韓国環境部所属の国立生物資源館は17日、「約70年間、独島警備隊員を苦しめてきたユスリカと考えられてきた吸血性の昆虫は独島だけに生息する新種であることが確認された」と明らかにした。
生物資源館と高麗大学校のペ・ヨンジェ教授の研究チームは2022年、自生生物調査・発掘事業研究を通じてこの昆虫がハエ目(Order Diptera)、ヌカカ科(Family Ceratopogonidae)Culicoides属の新種の昆虫であることを明らかにした。
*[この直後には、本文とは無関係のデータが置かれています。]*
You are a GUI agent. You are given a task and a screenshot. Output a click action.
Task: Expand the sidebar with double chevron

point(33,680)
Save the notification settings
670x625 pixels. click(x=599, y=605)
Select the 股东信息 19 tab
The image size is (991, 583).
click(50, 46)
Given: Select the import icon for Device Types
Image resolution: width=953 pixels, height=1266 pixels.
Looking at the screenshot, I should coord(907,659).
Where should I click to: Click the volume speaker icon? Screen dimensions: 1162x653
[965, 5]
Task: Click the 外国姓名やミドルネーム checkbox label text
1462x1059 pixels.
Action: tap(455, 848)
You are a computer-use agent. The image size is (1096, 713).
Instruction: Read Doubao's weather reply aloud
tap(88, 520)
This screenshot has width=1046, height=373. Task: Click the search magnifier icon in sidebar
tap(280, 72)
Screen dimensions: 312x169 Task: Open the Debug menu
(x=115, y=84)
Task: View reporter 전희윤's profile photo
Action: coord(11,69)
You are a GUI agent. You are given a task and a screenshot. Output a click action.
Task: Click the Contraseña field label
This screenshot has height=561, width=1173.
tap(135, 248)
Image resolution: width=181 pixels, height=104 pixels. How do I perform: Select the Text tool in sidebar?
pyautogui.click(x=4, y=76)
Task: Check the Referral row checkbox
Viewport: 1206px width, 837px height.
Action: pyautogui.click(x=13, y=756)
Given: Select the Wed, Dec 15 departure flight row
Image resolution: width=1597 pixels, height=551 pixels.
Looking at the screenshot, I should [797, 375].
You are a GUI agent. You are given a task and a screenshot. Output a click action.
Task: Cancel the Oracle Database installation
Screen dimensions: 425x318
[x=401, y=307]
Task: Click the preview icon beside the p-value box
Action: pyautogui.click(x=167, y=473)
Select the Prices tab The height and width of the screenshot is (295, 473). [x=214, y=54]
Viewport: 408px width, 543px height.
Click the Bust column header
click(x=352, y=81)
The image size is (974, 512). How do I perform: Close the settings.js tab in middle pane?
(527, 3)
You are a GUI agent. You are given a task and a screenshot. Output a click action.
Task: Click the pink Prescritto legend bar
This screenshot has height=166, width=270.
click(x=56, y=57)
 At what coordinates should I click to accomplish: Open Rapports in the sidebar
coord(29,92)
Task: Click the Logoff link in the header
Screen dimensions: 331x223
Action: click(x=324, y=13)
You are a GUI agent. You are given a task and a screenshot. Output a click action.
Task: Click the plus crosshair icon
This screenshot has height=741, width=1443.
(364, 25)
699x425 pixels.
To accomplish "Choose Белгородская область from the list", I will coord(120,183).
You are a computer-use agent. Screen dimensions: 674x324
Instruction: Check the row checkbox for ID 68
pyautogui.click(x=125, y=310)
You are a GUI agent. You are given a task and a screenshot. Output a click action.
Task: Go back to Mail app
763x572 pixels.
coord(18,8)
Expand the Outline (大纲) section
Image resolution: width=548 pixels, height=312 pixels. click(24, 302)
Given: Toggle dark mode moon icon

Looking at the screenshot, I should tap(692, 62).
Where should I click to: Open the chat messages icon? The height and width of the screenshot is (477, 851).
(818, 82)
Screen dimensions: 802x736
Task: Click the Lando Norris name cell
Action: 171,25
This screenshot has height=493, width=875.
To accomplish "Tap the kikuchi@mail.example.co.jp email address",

この昆虫は、ゴマ粒ほどの大きさ(体長2~3ミリメートル)と小さく、これまでユスリカと誤認されてきた。しかし研究チームによる調査の結果、口が退化して何も食べられないユスリカではなく、産卵期のメスが脊椎動物の皮膚や毛細血管を歯で裂いて流れ出る血液を吸血する蚊の一種であることが確認された。
生物資源館は、この新種の蚊の学名を生息地である独島の地名にちなんで「独島ヌカカ」(Culicoides dokdoensis)と命名し、今年末に国家生物種リストに登載する予定だと明らかにした。
国立生物資源館のソ・ミンファン館長は「今回の研究で独島守備隊員を苦しめている昆虫の実体を70年余ぶりに明らかにしたことに大きな意味がある」とし「今後、独島警備隊員の苦痛を最小化できるよう、ヌカカ類の生態的特性を考慮した管理方案を模索する」と話した。